Just build the bridge

11/28/2012

No doubt about it, Manuel Moroun, owner of the Ambassador Bridge between Detroit and Canada, has had a terrible year. And there’s also no doubt that he has richly deserved all the trouble he got.

In January, a judge threw him in jail for two days after his company continued to violate court orders to build a road approach project in the way he agreed, after signing a contract with the state. The court then had the state do the project correctly, and made Mr. Moroun pay for it.

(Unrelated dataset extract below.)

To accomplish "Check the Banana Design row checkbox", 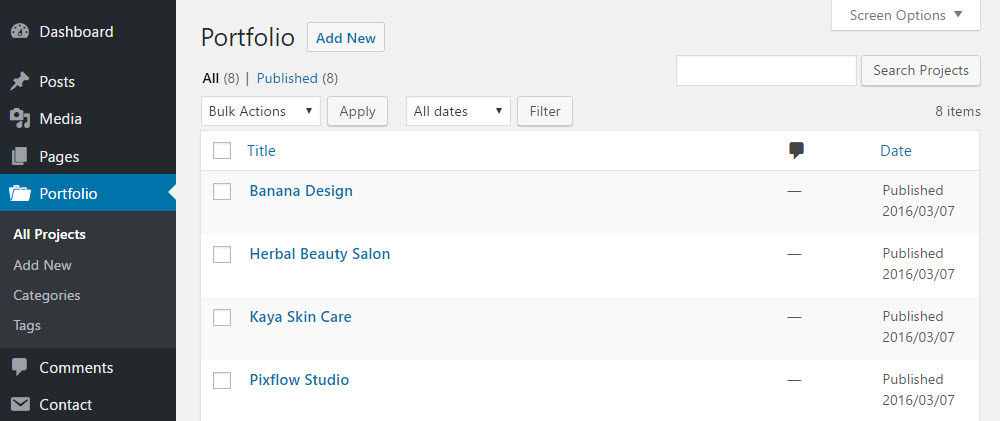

Next, the Moroun family spent an estimated $40 million of its private fortune to persuade Michigan voters to pass a state constitutional amendment that would have blocked a much-needed new bridge from being built. The voters said no to his amendment by a landslide.

So was Mr. Moroun gracious the day after the election? Not hardly. The 85-year-old billionaire dispatched a spokesman to make the ridiculous allegation that the proposed New International Trade Crossing bridge was about to be built on “unstable salt mine foundations,” and to hint at new lawsuits. Indeed, Mr. Moroun probably will file some nuisance suit; the head of the Detroit Regional Chamber of Commerce sighed that the billionaire Morouns “use the court system like I use the bathroom.”

Michigan Gov. Rick Snyder and Canadian Prime Minister Stephen Harper have signed an agreement for a new bridge two miles south of the old one — a bridge that will cost Michigan nothing, gain the state $2.2 billion in federal highway matching money, and smooth traffic from the two nations’ freeways. Construction should start as soon as the permits are in place.

The sooner a second, more modern bridge is built, the sooner the Michigan and Ohio economies will be fully competitive for the 21st century. Like the bridge itself, that’s long overdue.